Extract to read
★ ★ ★ ★ ★ ★ ★

As Palmer described it, while other social media platforms are used in an external fashion—that is, to tell stories or “portray oneself to others,” she said—Pinterest is more for internal use: the “collection and curation” of information for oneself, with behavior heavily focused around “decision-making moments.”

“People are creating boards and curating content based on things that they are either researching or intend to research and are likely in a position to either make decisions or have already made decisions and are trying to become more educated,” Palmer said, noting that, as with other social media sites, each of a Pinner’s searches informs and strengthens the content that the Pinterest algorithm will show them in the future.

That sense of very deliberate, personalized content remains strong on Pinterest even among the marketing allowed on the platform.

“Pinterest still feels like Pinterest,” Palmer said. “When you’re on Pinterest, it feels like you’re getting very clearly curated content—most of which isn’t advertising, but the advertising you do get is incredibly relevant.”

She continued, “The status of the platform is still respectful of the expectations of a consumer on the platform, and being true to what they offer to the user experience. … It doesn’t feel overwhelmingly saturated with advertising or advertiser content. When you’re a consumer in that space and the advertiser content comes up, it is relevant, it doesn’t feel intrusive, it feels additive to the experience at hand.”

In terms of the specific types of advertising content that have so far performed best on Pinterest for pharma companies, Palmer pointed to a handful of “low-hanging fruit categories” with broad appeal and a “very strong lifestyle angle,” such as women’s health and obesity.

That aligns with Pinterest’s own view of how its users operate: “Pinterest serves as the positive corner of the internet where individuals can explore healthy recipes, fitness routines and a variety of health topics tailored to their needs. But people are more than their health conditions, and they use Pinterest to find inspiration for their whole self. In fact, nine in 10 weekly Pinterest users have said Pinterest is a source for positive health and well-being content,” Kim Dolan, head of health partnerships, ads at Pinterest, said in a statement sent to Fierce Pharma Marketing.

★ ★ ★ ★ ★ ★ ★

Data records
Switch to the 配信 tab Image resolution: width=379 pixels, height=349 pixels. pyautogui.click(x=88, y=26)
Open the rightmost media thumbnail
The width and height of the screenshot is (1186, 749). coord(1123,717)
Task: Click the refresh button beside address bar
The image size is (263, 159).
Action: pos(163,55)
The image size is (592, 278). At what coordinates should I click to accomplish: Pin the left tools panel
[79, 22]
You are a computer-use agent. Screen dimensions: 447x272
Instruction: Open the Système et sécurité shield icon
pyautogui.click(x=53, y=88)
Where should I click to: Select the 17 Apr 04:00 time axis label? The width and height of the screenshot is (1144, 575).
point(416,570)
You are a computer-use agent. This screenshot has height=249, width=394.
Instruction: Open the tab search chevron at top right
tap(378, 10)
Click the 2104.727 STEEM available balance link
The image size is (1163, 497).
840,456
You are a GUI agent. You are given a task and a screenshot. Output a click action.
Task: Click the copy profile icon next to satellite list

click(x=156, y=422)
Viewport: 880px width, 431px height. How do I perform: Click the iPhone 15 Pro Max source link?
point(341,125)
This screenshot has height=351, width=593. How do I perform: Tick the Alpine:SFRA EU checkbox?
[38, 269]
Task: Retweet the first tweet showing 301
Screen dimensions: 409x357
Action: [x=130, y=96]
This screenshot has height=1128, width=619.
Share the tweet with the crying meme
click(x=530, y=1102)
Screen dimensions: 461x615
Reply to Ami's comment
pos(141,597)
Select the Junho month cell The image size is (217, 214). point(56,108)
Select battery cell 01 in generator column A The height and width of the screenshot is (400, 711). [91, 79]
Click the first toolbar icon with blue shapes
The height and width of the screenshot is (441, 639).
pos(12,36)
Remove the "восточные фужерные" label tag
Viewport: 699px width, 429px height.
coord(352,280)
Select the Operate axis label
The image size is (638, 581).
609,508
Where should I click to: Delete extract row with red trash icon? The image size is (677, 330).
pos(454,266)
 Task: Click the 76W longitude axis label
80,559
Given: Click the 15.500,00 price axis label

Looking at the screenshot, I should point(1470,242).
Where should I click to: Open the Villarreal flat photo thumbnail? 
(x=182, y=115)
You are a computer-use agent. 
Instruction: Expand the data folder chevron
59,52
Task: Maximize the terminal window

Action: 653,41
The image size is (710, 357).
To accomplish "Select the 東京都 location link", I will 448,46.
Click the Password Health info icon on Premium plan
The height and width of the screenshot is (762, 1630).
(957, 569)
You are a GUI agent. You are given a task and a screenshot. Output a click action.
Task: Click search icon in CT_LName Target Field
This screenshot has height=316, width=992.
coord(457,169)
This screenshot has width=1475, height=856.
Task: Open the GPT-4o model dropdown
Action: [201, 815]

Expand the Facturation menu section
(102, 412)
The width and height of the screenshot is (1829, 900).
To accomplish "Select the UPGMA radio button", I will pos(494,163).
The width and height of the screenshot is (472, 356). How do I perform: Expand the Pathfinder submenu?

★ ★ ★ ★ ★ ★ ★

Exercise
Copy out the entire passage about Pinterest and pharma advertising word for word. Nothing in the records is needed here.

Exercise solution
As Palmer described it, while other social media platforms are used in an external fashion—that is, to tell stories or “portray oneself to others,” she said—Pinterest is more for internal use: the “collection and curation” of information for oneself, with behavior heavily focused around “decision-making moments.”

“People are creating boards and curating content based on things that they are either researching or intend to research and are likely in a position to either make decisions or have already made decisions and are trying to become more educated,” Palmer said, noting that, as with other social media sites, each of a Pinner’s searches informs and strengthens the content that the Pinterest algorithm will show them in the future.

That sense of very deliberate, personalized content remains strong on Pinterest even among the marketing allowed on the platform.

“Pinterest still feels like Pinterest,” Palmer said. “When you’re on Pinterest, it feels like you’re getting very clearly curated content—most of which isn’t advertising, but the advertising you do get is incredibly relevant.”

She continued, “The status of the platform is still respectful of the expectations of a consumer on the platform, and being true to what they offer to the user experience. … It doesn’t feel overwhelmingly saturated with advertising or advertiser content. When you’re a consumer in that space and the advertiser content comes up, it is relevant, it doesn’t feel intrusive, it feels additive to the experience at hand.”

In terms of the specific types of advertising content that have so far performed best on Pinterest for pharma companies, Palmer pointed to a handful of “low-hanging fruit categories” with broad appeal and a “very strong lifestyle angle,” such as women’s health and obesity.

That aligns with Pinterest’s own view of how its users operate: “Pinterest serves as the positive corner of the internet where individuals can explore healthy recipes, fitness routines and a variety of health topics tailored to their needs. But people are more than their health conditions, and they use Pinterest to find inspiration for their whole self. In fact, nine in 10 weekly Pinterest users have said Pinterest is a source for positive health and well-being content,” Kim Dolan, head of health partnerships, ads at Pinterest, said in a statement sent to Fierce Pharma Marketing.